Because passions so completely trump reason on this issue, ANWR becomes ripe as a wedge issue for opportunistic Democrats. For example, Sen. Joseph Lieberman says ANWR exploration "would cause irreversible damage to one of God's most awesome creations." This is irresponsible absurdity. Not only would the damage, in fact, be reversible; this area simply cannot hold a candle to God's most awesome creations. The Post (and the New York Times) had it right in the 1980s, when they supported exploration-with far more intrusive technology than today's-in this truly remote, bleak, and nigh-upon-inaccessible redoubt on the top of the world.
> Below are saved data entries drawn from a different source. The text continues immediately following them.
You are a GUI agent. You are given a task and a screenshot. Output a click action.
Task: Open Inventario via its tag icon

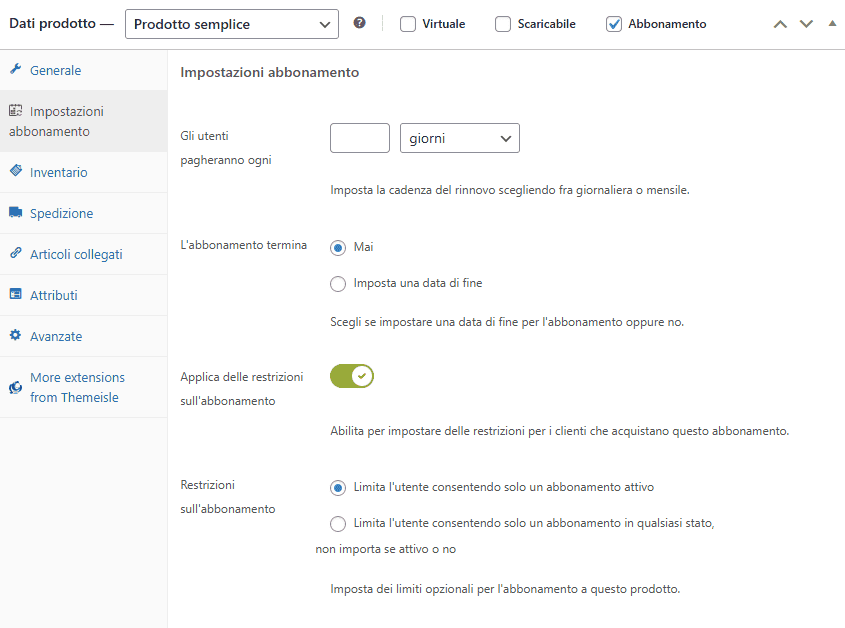point(14,171)
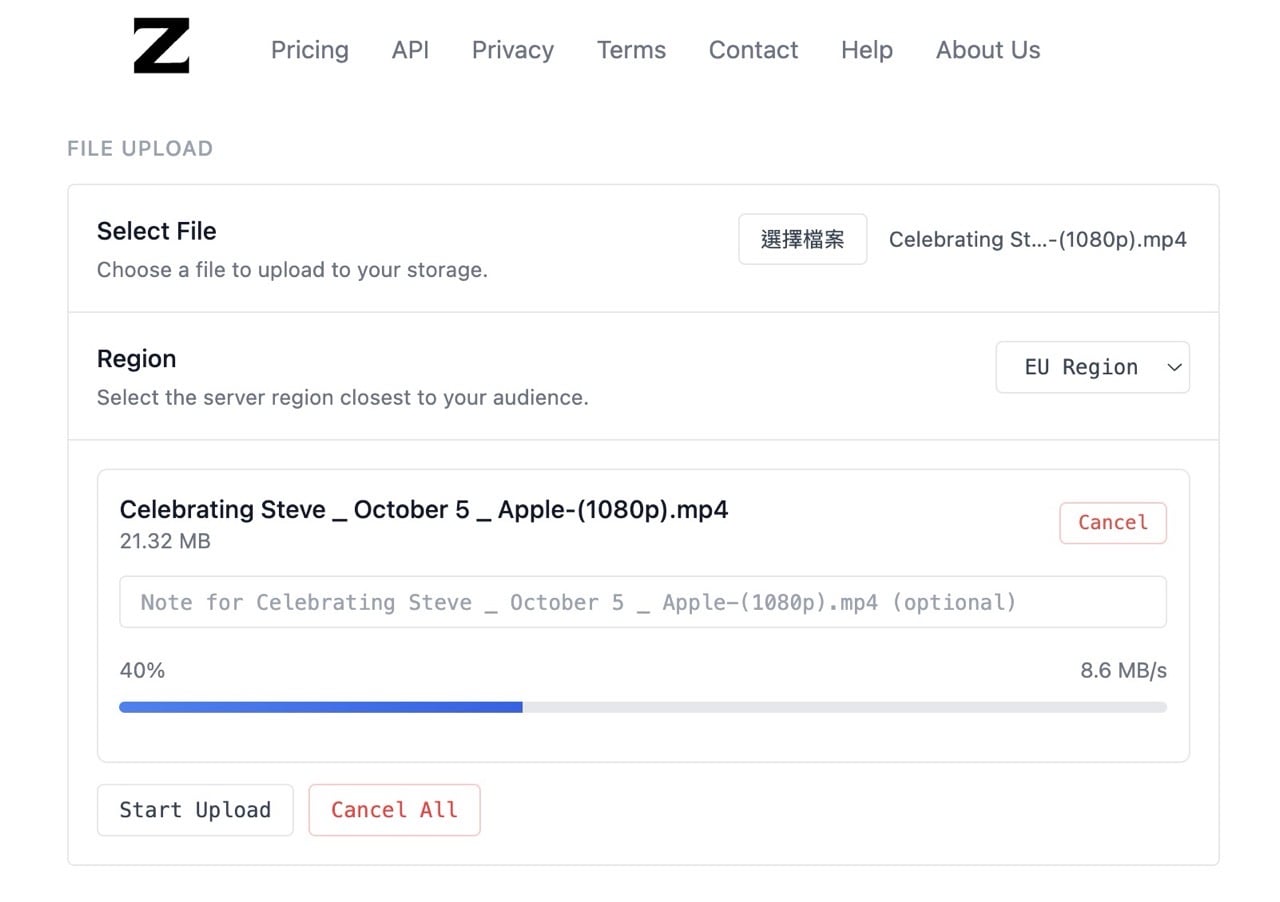Viewport: 1280px width, 902px height.
Task: Open the Privacy link in navigation
Action: pos(512,50)
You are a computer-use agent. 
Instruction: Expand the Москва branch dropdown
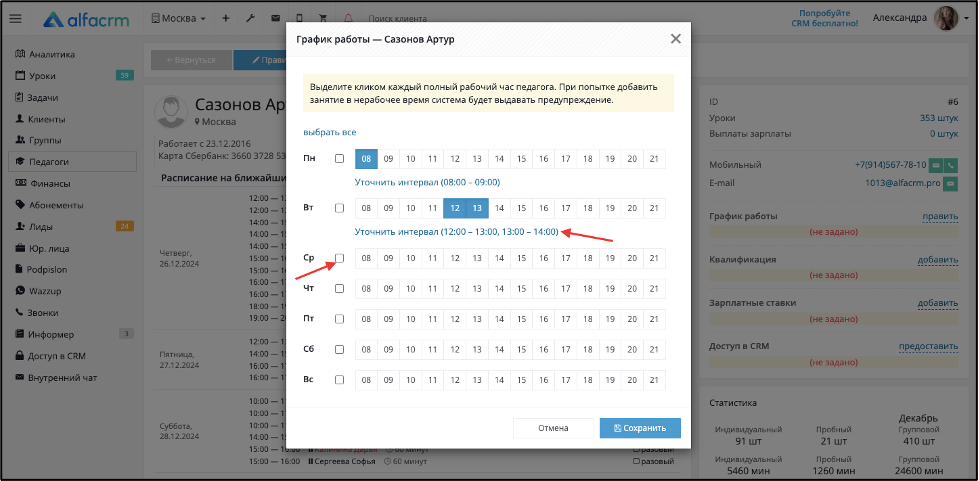pyautogui.click(x=179, y=19)
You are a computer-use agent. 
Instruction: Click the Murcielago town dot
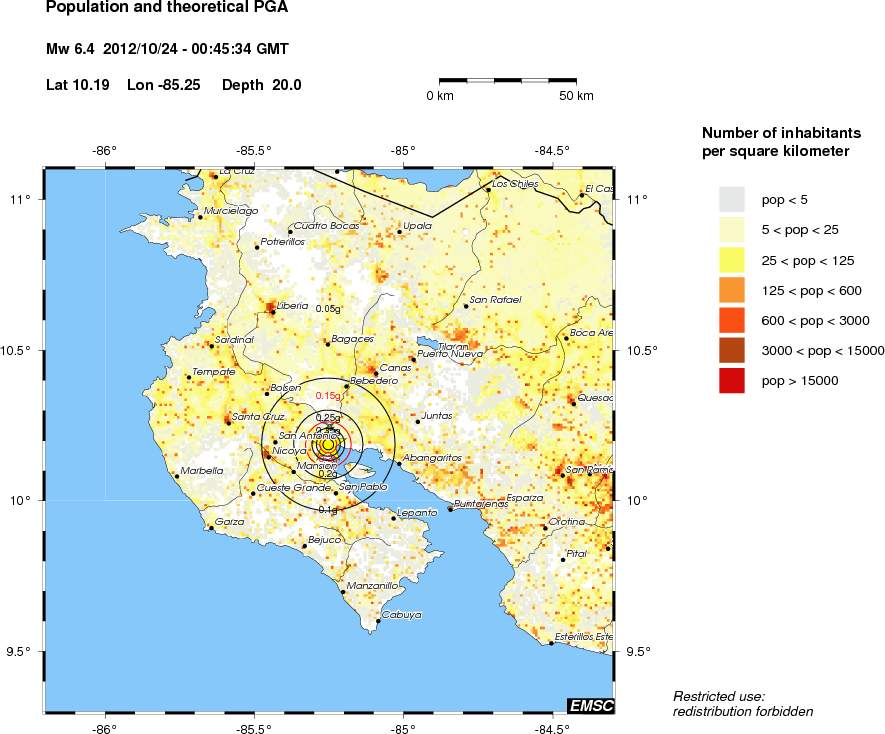(x=200, y=217)
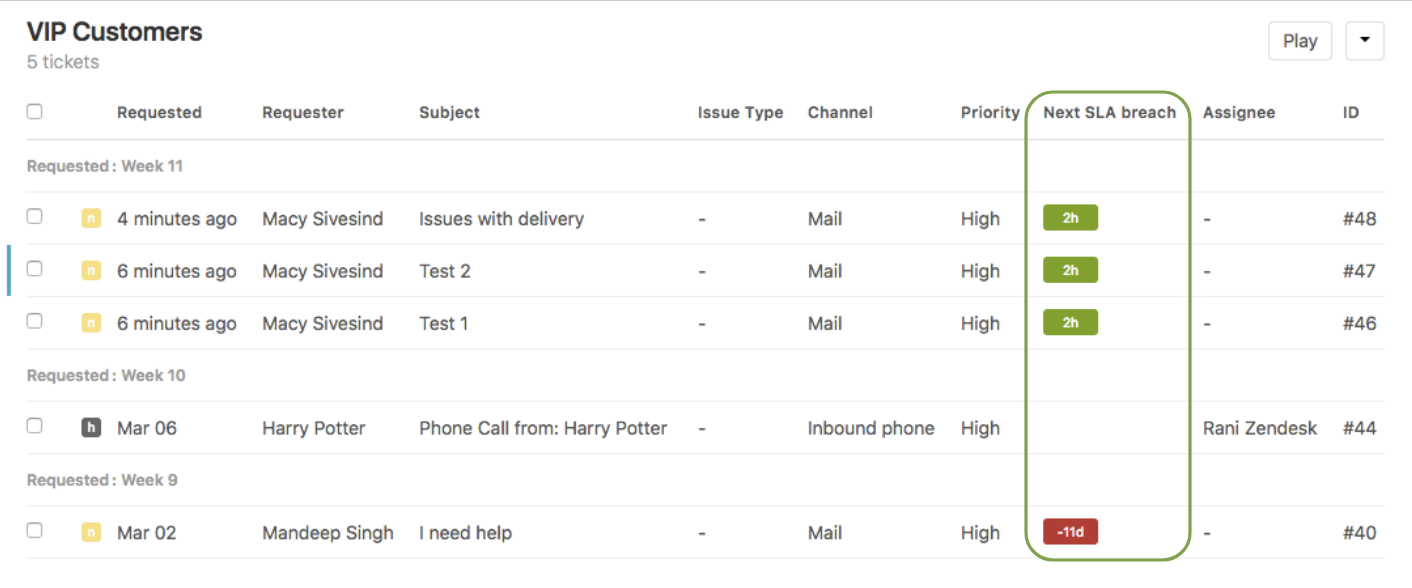Sort by the Next SLA breach column

[1109, 113]
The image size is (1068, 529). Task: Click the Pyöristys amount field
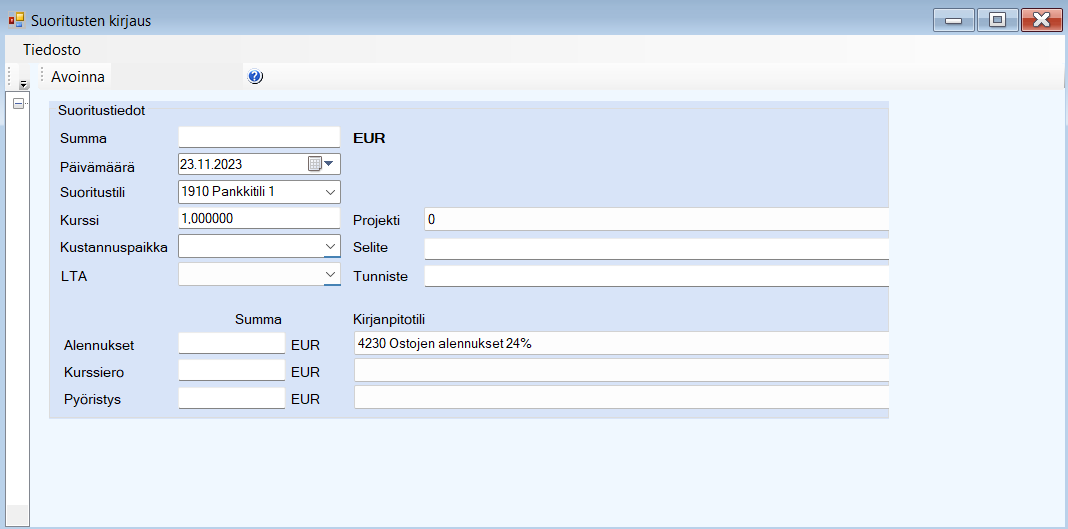coord(231,398)
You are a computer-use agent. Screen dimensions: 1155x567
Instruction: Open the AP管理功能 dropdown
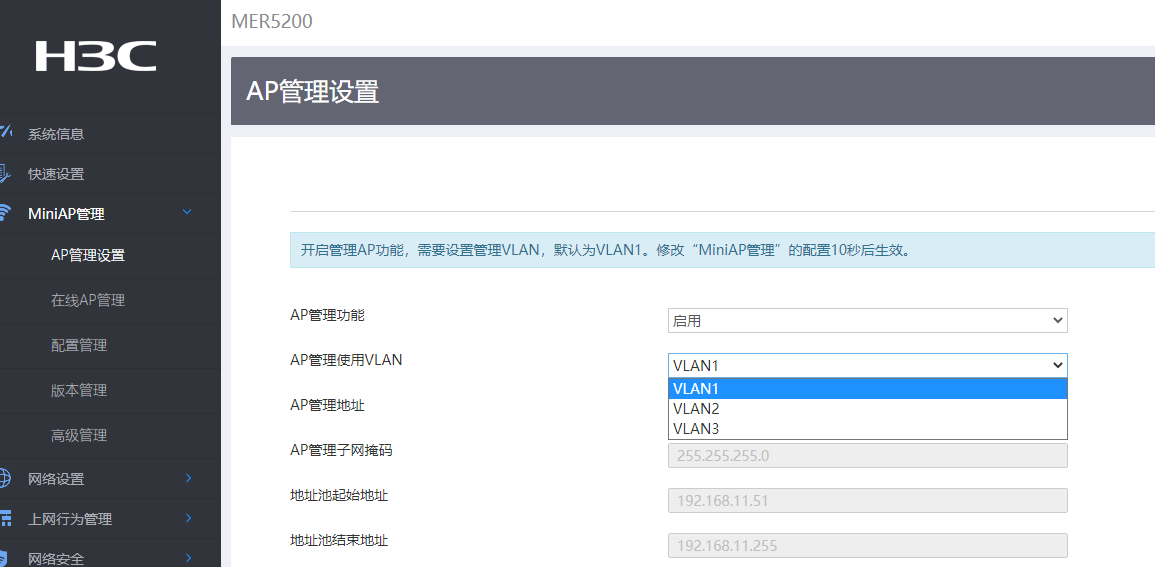(867, 320)
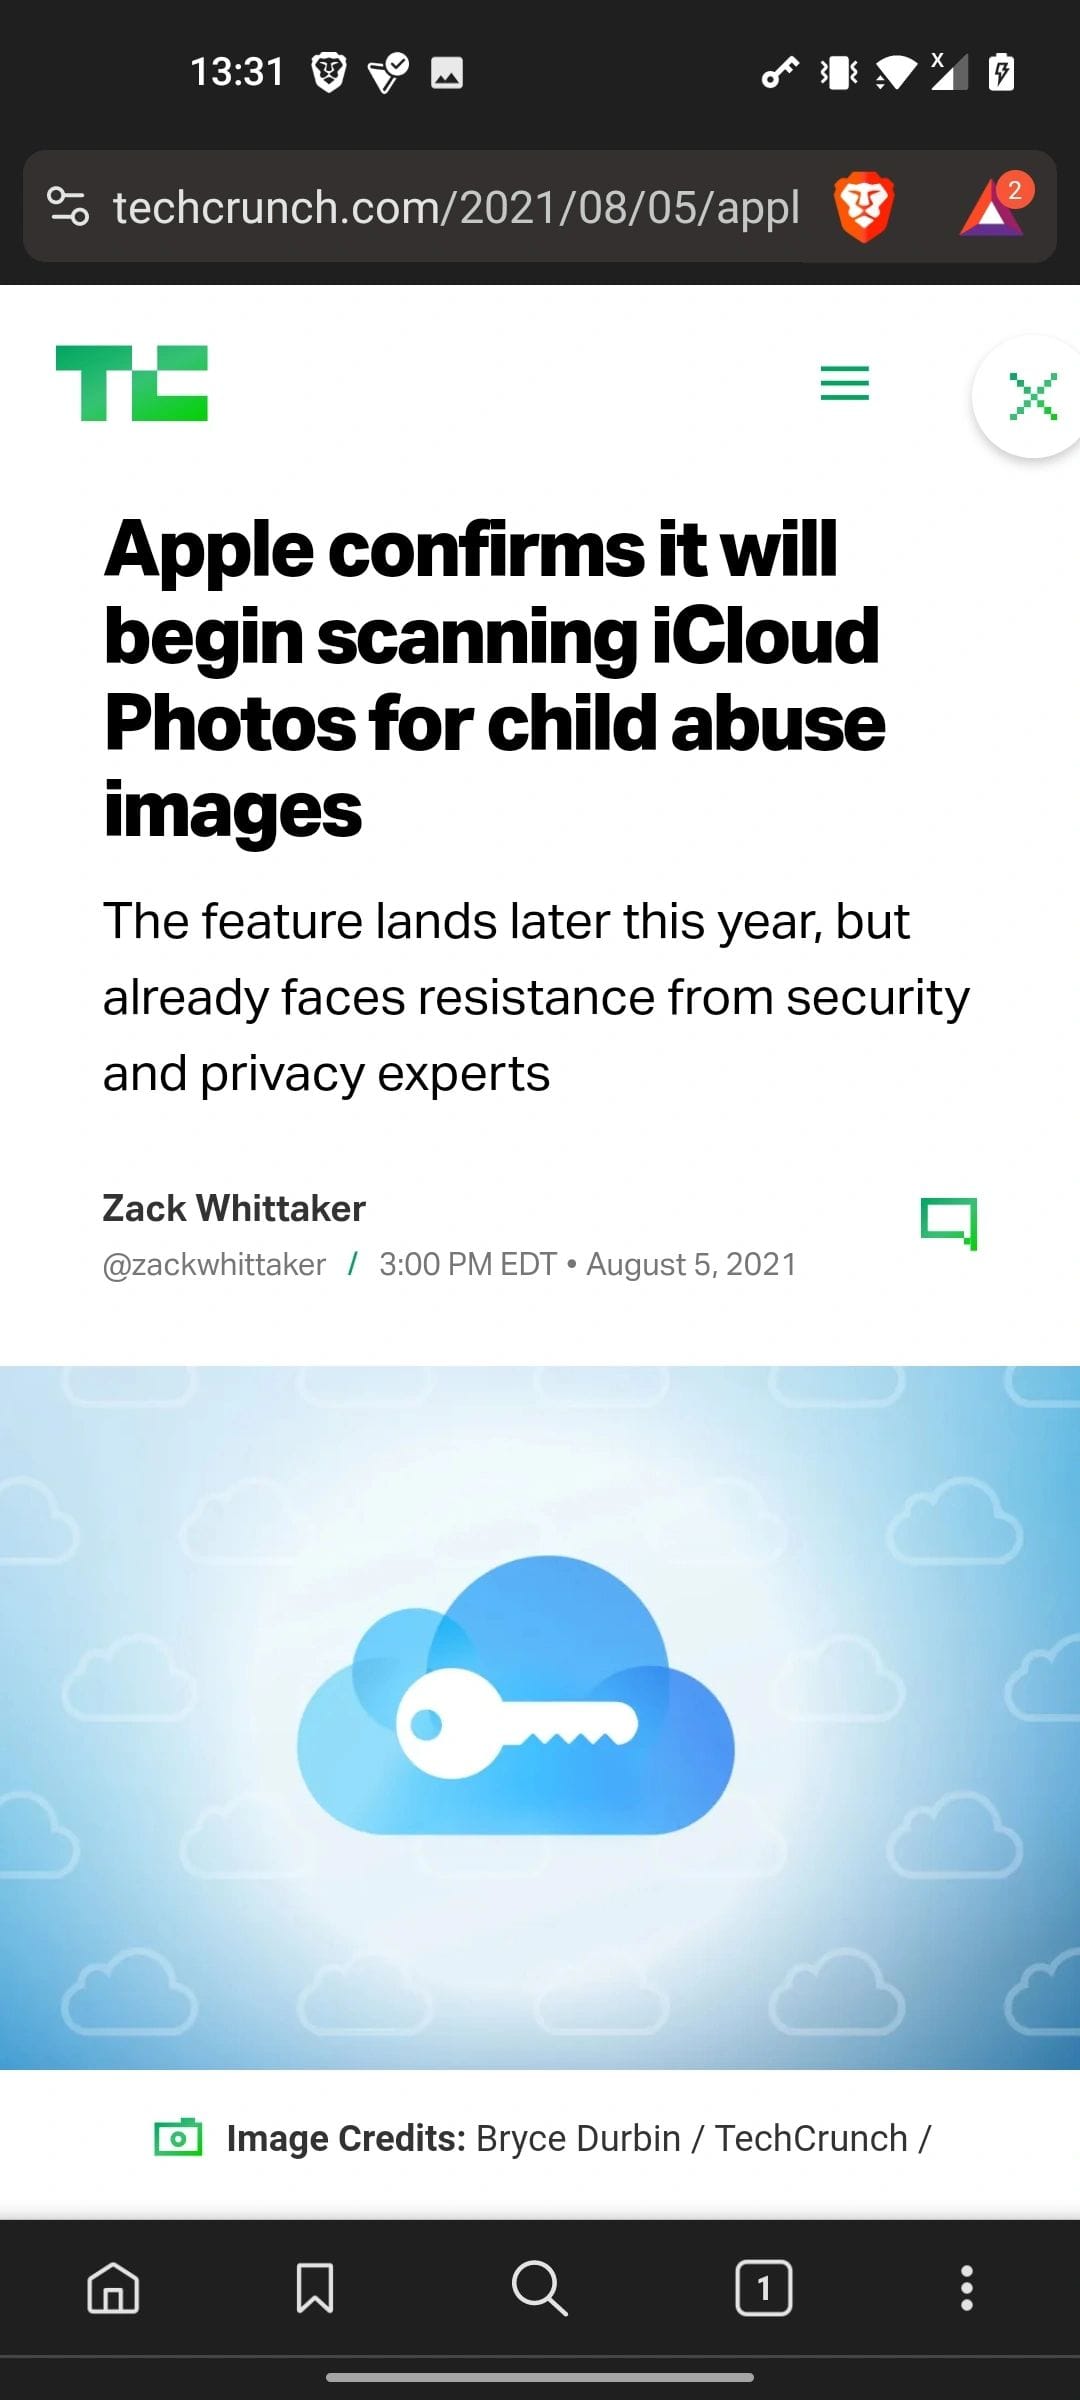Open Brave Rewards triangle icon
The width and height of the screenshot is (1080, 2400).
994,207
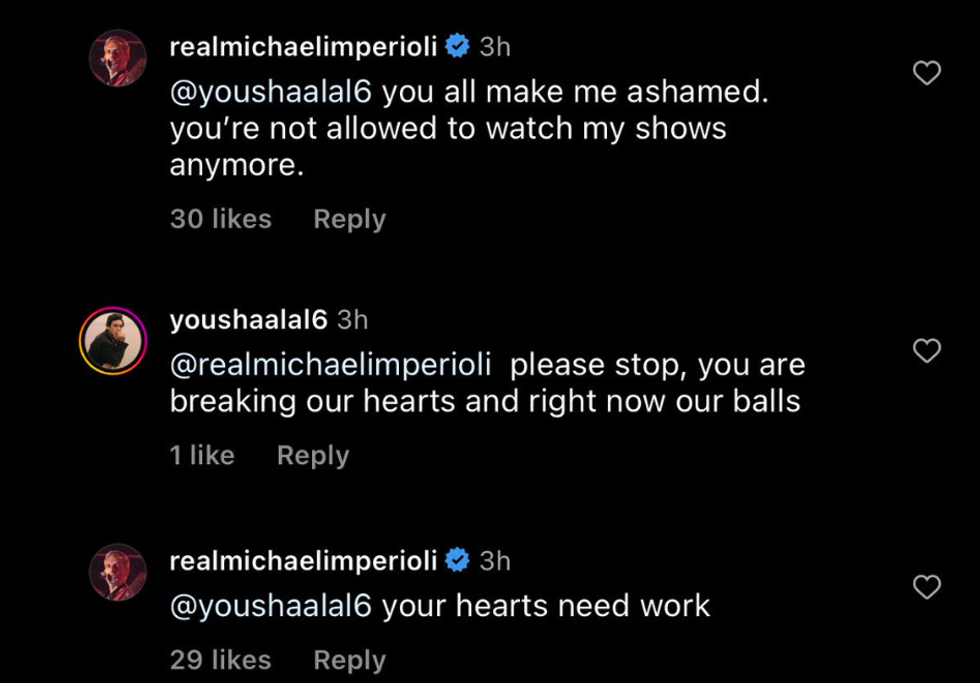Screen dimensions: 980x683
Task: View the 29 likes list
Action: pos(220,660)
Of course, the activists cannot admit this, so they compare ANWR to places most people have actually been or plan on going to: Yosemite, the Everglades, and even the entirely man-made Central Park. This sort of distortion is rampant. "The simple fact is, drilling is inherently incompatible with wilderness," former president Jimmy Carter wrote in the New York Times. "The roar alone-of road-building, trucks, drilling, and generators-would pollute the wild music of the Arctic and be as out of place there as it would be in the heart of Yellowstone or the Grand Canyon." Never mind that all of that harmless noise pollution would occur in pitch darkness, drowned out by a 120-degree-below-zero wind chill. Even Jimmy Carter should know that music is like trees falling in the forest: It's only music if there's somebody there to hear it.